The hashes are still unique, since the EntryPoint address (and chain-id) are hashed into the userOpHash
(Note that unlike the sequential nonce of ethereum, which is basically the total transaction count of an account, with 4337 we have a notion of “key”, and the sequence is only within that key, and the account may introduce new keys.
When an entrypoint is upgraded, the counter for each key has to reset)
This only seems to explain reasons why one might want to enshrine nonce invalidation into the entrypoint but not why these points are necessarily more critical than the ones I mentioned above?
The VGL refers to the maximum gas available for a User Operation to
execute its validation phase. This includes:
Deploying a smart account on the first transaction. Running the
validateUserOp and validatePaymasterUserOp function on the smart
account and paymaster. Running postOp function on the paymaster after
execution.
I thought that verificationGasLimit, whatever is set to, is the total that will be used for all the validation logic + deploying the contract + running paymaster’s pre and post op. Clearly, in the code , that’s not the case. here is why:
deploy contract is run with “verificationGasLimit” - i.e
As one can see, the code doesn’t match the explanation. It should be written as follows: If deploy contract code is run, then only pass “verificationGasLimit - gasUsedByDeploy” to validateUserOp. and so on.
I might be completely missing something though.
Is it mandatory for a paymaster to cover complete gas fee for a UserOperation if it is sponsored?
From the existing code it need to sponsor gas completely
Is it possible to retrieve the amount of funds (gas) covered by the user’s account and the paymaster for an userOperation during the validateUserOps function? The intention is to establish validation logic that relies on these values.
The existing signature for validateUserOps includes missingAccountFunds, but it cannot be utilized for this purpose as it returns a value after accounting for the account deposit. One approach to convey this information could involve encoding (account_share, paymaster_share, missingAccountFunds) within a uint256 variable (renaming the variable is necessary for clarity).
This don’t make sense if paymaster pay the the gas fee completely if userOperation is sponsored.
The above is for v0.6 of the entrypoint.

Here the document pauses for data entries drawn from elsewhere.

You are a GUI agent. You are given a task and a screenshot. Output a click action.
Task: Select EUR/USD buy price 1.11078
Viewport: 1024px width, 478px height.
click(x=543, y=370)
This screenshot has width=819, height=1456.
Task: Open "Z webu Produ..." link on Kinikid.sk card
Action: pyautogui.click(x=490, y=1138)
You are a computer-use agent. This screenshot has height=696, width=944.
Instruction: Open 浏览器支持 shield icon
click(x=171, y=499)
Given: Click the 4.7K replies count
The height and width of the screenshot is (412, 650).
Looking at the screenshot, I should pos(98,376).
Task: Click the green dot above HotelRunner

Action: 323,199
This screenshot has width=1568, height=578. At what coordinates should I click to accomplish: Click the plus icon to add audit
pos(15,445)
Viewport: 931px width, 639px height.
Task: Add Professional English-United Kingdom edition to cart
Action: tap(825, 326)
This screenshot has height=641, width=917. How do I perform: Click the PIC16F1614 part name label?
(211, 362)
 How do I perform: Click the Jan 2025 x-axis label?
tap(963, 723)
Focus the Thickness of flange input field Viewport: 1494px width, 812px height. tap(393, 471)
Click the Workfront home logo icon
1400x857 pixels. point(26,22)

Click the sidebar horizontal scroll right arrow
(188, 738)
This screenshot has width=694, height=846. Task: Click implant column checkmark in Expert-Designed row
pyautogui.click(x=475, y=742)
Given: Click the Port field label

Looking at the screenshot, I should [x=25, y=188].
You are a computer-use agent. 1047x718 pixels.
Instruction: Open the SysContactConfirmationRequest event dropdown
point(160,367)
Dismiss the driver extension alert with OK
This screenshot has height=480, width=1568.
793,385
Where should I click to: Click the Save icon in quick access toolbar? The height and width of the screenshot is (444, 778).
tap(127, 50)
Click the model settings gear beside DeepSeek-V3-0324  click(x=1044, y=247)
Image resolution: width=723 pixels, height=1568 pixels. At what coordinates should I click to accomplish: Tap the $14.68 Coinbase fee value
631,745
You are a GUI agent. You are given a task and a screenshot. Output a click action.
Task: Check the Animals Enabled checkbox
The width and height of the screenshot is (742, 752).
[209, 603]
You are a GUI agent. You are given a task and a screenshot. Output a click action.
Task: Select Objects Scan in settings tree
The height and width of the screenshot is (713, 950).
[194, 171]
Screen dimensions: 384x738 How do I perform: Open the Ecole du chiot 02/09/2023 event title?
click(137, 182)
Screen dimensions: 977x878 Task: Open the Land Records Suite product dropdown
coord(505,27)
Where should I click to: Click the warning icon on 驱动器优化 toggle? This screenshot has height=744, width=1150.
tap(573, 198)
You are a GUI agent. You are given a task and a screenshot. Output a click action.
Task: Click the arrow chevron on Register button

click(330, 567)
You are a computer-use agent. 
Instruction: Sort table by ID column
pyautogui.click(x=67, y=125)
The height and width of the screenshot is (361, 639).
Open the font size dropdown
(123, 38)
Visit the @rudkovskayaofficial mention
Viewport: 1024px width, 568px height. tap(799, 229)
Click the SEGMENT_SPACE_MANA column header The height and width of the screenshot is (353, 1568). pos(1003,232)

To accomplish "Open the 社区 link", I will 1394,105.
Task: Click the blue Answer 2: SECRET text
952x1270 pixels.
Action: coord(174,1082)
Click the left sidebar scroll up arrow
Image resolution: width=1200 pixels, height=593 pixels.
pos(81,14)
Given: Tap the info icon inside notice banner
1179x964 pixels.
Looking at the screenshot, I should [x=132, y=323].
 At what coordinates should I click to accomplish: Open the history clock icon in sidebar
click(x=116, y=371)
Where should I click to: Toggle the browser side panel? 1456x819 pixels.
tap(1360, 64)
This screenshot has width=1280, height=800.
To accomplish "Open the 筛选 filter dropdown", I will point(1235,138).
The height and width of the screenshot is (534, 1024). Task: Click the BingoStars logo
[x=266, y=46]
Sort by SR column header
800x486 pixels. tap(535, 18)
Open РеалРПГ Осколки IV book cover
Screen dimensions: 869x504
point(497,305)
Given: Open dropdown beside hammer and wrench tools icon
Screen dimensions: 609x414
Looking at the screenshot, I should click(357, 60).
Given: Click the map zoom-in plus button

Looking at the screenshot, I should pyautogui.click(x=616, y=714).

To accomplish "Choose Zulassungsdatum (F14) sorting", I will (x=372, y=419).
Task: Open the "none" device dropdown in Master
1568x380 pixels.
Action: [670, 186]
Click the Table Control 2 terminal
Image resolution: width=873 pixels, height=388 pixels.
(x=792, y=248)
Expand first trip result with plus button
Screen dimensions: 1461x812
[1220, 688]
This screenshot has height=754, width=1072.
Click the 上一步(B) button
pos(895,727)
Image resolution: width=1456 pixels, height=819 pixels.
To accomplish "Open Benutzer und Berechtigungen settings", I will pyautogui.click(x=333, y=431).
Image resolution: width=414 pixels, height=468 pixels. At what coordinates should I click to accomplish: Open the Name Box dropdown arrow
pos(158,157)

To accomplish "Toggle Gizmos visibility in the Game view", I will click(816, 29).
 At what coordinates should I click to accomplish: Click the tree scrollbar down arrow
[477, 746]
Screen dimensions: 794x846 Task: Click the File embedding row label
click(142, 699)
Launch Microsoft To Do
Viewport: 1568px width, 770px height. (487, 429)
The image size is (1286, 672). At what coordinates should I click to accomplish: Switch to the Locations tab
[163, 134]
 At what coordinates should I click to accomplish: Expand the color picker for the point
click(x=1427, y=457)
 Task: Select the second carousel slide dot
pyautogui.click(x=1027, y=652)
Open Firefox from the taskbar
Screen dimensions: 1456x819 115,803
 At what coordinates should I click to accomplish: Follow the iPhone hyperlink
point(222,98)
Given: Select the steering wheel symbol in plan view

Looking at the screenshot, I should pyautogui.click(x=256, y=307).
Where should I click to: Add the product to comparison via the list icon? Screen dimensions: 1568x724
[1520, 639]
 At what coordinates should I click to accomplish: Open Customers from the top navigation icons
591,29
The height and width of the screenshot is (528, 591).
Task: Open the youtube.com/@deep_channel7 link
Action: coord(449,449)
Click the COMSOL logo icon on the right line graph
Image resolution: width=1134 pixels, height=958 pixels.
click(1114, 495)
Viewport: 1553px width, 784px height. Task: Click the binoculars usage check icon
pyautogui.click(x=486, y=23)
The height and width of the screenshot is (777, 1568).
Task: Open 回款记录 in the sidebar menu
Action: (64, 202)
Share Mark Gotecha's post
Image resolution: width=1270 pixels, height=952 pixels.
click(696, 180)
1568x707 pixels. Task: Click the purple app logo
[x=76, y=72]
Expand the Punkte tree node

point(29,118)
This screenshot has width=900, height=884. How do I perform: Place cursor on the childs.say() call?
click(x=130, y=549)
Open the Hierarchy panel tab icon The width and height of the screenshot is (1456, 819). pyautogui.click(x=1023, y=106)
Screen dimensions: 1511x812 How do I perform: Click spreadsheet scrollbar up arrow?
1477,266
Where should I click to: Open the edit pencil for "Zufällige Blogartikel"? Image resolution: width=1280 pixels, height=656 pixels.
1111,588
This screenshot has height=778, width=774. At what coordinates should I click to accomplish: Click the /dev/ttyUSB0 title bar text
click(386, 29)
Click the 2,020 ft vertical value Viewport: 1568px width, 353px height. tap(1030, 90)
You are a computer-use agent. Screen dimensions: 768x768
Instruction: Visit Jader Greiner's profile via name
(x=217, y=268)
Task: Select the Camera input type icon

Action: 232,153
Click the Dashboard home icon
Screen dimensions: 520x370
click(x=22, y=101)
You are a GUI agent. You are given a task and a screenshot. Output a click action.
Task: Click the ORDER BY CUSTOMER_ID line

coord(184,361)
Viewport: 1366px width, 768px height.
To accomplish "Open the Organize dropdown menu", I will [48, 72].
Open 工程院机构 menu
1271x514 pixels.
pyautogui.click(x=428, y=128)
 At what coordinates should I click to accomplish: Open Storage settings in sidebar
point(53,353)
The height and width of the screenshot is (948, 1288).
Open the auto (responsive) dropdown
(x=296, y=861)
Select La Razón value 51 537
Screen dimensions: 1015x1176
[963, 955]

While we do pass verificationGasLimit as gas limit for the call, we later further limit the total verification gas usage (including creation) to verificationGasLimit
With version v0.7, we separated the gas-limits, and now verificationGasLimit covers the creation+validation of the account, and a separate paymasterVerificationGasLimit is used to cover the cost of paymaster verification. Without this separation, paymasters become vulnerable.
There is no “split-gas-payment”: either the account pays (in full) for the transaction gas, or the paymaster.
The “max possible UserOp cost” is calculated based on the absolute maximum cost of the transaction - the maxFeePerGas multiplied by the sum of the validation and execution gas limits.
This amount is deducted from the account’s deposit (or paymaster’s) before the UserOperation, and the excess is returned afterwards.
The “missingFunds” is the minimum value the account has to transfer into the EntryPoint so that its deposit is at least “max possible gas”. If there is enough deposit from a previous UserOp, then it might not need to transfer anything.